Group 20
Our project is based on a kaggle competition (LINK) to predict the next price that a US corporate bond might trade at. The movement of asset prices is a highly complex system, making them a key candidate for machine learning techniques. Given the various new platforms on which corporate bonds are traded, and the need for more frequent, up-to-date information of bond prices, we hope to create an algorithm that is able to accurately, and quickly price bonds.
The dataset was provided by the Kaggle competition and consists of microstructure bond trade data. The raw dataset provides a label coumn describing the true trade price, a weight column, 57 features, and 762,678 instances. The weight column is calculated as the square root of the time since the last trade and then scaled so the mean is 1. This weight column is used for evaluation purposes and will be further discussed below. The data structure is easy to work with as there is no time series dependency, and therefore each instance is not dependent on those around it.

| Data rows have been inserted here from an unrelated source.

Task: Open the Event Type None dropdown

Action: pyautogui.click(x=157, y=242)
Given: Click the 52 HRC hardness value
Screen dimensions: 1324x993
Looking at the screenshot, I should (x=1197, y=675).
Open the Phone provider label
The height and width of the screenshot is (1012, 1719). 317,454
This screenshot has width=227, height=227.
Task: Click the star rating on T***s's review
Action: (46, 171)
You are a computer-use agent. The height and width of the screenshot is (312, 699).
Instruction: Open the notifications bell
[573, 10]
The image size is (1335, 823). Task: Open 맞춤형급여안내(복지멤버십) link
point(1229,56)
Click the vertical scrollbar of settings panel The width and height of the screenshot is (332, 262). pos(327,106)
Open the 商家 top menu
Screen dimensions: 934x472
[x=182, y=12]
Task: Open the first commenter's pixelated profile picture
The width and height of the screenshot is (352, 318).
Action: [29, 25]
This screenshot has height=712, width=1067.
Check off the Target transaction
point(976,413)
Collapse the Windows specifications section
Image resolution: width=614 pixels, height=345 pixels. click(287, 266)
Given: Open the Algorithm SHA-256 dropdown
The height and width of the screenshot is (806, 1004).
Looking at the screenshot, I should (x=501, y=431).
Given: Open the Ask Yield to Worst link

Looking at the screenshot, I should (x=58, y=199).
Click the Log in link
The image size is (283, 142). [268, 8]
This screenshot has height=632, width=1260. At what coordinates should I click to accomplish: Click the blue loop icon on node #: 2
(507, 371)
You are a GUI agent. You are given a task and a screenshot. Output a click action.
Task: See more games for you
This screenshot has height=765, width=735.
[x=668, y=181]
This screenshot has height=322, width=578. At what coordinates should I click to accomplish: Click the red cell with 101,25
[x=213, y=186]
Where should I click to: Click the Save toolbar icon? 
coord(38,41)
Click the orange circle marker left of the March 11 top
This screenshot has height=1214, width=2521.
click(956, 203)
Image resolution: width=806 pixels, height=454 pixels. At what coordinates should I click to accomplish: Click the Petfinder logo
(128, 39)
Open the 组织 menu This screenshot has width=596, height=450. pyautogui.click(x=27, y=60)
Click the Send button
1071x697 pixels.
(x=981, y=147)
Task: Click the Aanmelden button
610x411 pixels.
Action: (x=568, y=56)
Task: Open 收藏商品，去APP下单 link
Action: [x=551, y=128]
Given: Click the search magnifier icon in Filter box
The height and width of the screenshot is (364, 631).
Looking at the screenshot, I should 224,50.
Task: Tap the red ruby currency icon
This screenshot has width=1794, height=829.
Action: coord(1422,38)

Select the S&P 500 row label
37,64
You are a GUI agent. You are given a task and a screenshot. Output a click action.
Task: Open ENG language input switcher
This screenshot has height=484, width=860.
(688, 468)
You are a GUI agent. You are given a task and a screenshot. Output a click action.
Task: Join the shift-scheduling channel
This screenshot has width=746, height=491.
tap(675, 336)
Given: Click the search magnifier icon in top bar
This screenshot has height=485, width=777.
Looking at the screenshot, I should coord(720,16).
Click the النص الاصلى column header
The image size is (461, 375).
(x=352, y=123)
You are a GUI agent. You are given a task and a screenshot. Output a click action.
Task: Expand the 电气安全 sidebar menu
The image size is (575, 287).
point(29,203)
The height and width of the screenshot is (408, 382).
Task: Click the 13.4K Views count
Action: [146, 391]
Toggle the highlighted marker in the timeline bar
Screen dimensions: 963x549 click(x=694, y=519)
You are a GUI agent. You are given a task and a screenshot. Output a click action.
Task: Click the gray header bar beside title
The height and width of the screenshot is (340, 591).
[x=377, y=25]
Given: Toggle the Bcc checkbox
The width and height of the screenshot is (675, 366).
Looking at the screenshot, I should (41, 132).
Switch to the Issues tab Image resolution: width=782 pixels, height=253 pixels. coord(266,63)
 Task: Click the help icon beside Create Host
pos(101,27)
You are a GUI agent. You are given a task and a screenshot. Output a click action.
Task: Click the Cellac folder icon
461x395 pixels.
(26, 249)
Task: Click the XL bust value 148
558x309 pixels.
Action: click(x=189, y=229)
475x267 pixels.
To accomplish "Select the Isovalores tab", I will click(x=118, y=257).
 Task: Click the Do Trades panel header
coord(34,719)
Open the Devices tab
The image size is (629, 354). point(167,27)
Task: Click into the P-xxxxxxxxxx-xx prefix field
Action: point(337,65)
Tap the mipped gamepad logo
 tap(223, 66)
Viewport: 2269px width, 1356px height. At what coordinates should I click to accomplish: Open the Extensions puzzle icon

The first step of data preprocessing was to clean the data. We first removed irrelevant columns, namely the trade id and reporting delay features. The trade id feature was simply an identifier and had no predictive power. The reporting delay feature was removed because the it was found to be extremely noisy and did not provide any valuable insight. The next step of preprocessing was to remove all rows containing nan, infinite, and missing values. Generally, removing all rows with a corrupted value can be dangerous because it can lead to a severe reduction in the size of your data set. However, after this second step was performed the data consisted of 745,009 instances, so we are confident that this procedure was safe to perfrom and still left us with a significant amount of data to test and train.
Lastly, the data was split into a testing and training set. Because the data does not have any timeseries dependency we were able to use the sklearn test_train_split function to randomly split the data. Because our data set was plentiful we chose to use a split size of 75% training and 25% testing, which resulted in a training size of 558,756 instances and a testing size of 186,253 instances.
Functionality was added to scale the data between zero and one, and normalize the data with a mean of zero and standard deviation of 1. These functions allow us to observe the effectiveness of standardizing the data prior to model implementation and then choose the option that provides the best performance.
In order to choose our models, we have to first make some observations about our data. The most important observation for our model selection is that unlike many other datasets out there that are composed of seemingly linear data, our data is highly non-linear. This severely limits our scope of machine learning models. As a result, for our supervised learning algorithms, we will be looking at three different levels of decision trees in the form of a simple decision tree, a random forest, and an extreme gradient boosted random forest. We beleive these models will be able to effectively solve our problem because they perform well when using non-linear data. This pivot to new supervised models is the biggest change in our approach from the approach presented in the project proposal.
Our unsupervised learning model is a principal component analysis which was used to reduce the dimensionality of the data set. Given the complexity of our machine learning models, reducing the number of dimensions is extremely valuable because it reduces the amount of time needed to fit the models.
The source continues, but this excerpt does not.